■ INFORMATION SHOWN:
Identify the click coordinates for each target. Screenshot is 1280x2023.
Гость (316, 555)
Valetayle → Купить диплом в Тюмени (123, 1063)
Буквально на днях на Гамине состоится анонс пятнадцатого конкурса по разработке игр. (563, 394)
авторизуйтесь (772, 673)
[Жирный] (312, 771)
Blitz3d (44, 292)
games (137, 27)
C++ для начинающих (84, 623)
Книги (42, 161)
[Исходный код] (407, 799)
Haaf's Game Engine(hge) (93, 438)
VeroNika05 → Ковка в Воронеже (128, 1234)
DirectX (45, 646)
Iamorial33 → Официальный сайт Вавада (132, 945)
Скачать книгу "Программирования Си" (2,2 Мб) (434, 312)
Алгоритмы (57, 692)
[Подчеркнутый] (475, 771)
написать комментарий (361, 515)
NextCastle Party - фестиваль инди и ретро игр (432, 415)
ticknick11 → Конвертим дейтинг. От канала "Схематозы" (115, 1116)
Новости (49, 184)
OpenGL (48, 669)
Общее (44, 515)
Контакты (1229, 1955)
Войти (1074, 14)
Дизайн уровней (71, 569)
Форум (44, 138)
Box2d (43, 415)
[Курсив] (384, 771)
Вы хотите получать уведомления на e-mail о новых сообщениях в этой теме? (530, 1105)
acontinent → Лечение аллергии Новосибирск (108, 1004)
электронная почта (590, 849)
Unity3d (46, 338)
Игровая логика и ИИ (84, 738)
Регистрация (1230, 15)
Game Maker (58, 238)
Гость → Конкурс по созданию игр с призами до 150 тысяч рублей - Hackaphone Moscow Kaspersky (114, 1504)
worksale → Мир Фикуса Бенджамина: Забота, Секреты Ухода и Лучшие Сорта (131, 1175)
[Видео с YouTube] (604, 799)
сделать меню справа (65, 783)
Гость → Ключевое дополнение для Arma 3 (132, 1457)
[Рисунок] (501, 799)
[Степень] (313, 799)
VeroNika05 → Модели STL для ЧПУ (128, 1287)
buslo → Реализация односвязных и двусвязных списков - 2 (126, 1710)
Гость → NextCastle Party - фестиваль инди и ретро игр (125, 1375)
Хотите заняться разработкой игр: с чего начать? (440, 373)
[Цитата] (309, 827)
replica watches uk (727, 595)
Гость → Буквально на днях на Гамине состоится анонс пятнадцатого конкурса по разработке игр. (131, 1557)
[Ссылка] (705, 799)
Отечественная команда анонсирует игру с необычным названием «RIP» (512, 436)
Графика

■ WHAT YOU WILL DO: When you reach the end of the records, set them all down again exactly.

■ ANSWER TO THIS TASK:
Identify the click coordinates for each target. Screenshot is 1280x2023.
Гость (316, 555)
Valetayle → Купить диплом в Тюмени (123, 1063)
Буквально на днях на Гамине состоится анонс пятнадцатого конкурса по разработке игр. (563, 394)
авторизуйтесь (772, 673)
[Жирный] (312, 771)
Blitz3d (44, 292)
games (137, 27)
C++ для начинающих (84, 623)
Книги (42, 161)
[Исходный код] (407, 799)
Haaf's Game Engine(hge) (93, 438)
VeroNika05 → Ковка в Воронеже (128, 1234)
DirectX (45, 646)
Iamorial33 → Официальный сайт Вавада (132, 945)
Скачать книгу "Программирования Си" (2,2 Мб) (434, 312)
Алгоритмы (57, 692)
[Подчеркнутый] (475, 771)
написать комментарий (361, 515)
NextCastle Party - фестиваль инди и ретро игр (432, 415)
ticknick11 → Конвертим дейтинг. От канала "Схематозы" (115, 1116)
Новости (49, 184)
OpenGL (48, 669)
Общее (44, 515)
Контакты (1229, 1955)
Войти (1074, 14)
Дизайн уровней (71, 569)
Форум (44, 138)
Box2d (43, 415)
[Курсив] (384, 771)
Вы хотите получать уведомления на e-mail о новых сообщениях в этой теме? (530, 1105)
acontinent → Лечение аллергии Новосибирск (108, 1004)
электронная почта (590, 849)
Unity3d (46, 338)
Игровая логика и ИИ (84, 738)
Регистрация (1230, 15)
Game Maker (58, 238)
Гость → Конкурс по созданию игр с призами до 150 тысяч рублей - Hackaphone Moscow Kaspersky (114, 1504)
worksale → Мир Фикуса Бенджамина: Забота, Секреты Ухода и Лучшие Сорта (131, 1175)
[Видео с YouTube] (604, 799)
сделать меню справа (65, 783)
Гость → Ключевое дополнение для Arma 3 (132, 1457)
[Рисунок] (501, 799)
[Степень] (313, 799)
VeroNika05 → Модели STL для ЧПУ (128, 1287)
buslo → Реализация односвязных и двусвязных списков - 2 (126, 1710)
Гость → NextCastle Party - фестиваль инди и ретро игр (125, 1375)
Хотите заняться разработкой игр: с чего начать? (440, 373)
[Цитата] (309, 827)
replica watches uk (727, 595)
Гость → Буквально на днях на Гамине состоится анонс пятнадцатого конкурса по разработке игр. (131, 1557)
[Ссылка] (705, 799)
Отечественная команда анонсирует игру с необычным названием «RIP» (512, 436)
Графика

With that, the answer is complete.